### Work instruction
Set down word for word each line from the one containing "How do I perform: Click" through the end of the records, both included. Do not copy any pictures.

-----

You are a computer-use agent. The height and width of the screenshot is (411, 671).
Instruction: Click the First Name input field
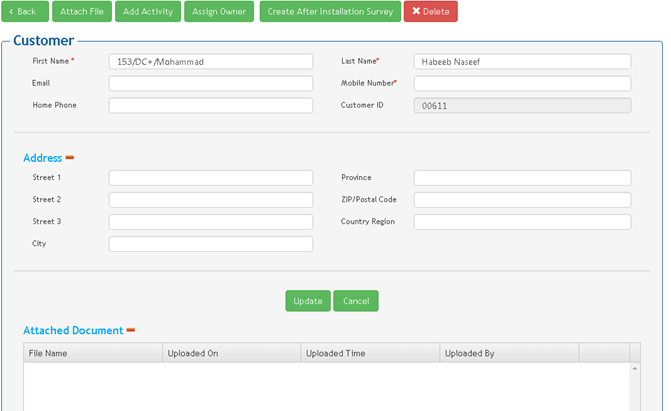(210, 62)
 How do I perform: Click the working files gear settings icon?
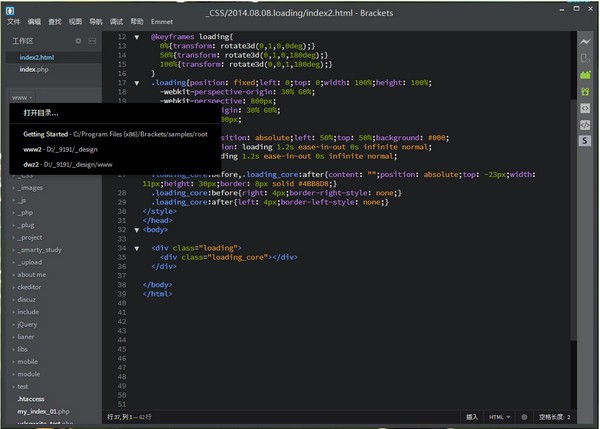79,41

-----

### Solution to this task
 How do I perform: Click the working files gear settings icon?
79,41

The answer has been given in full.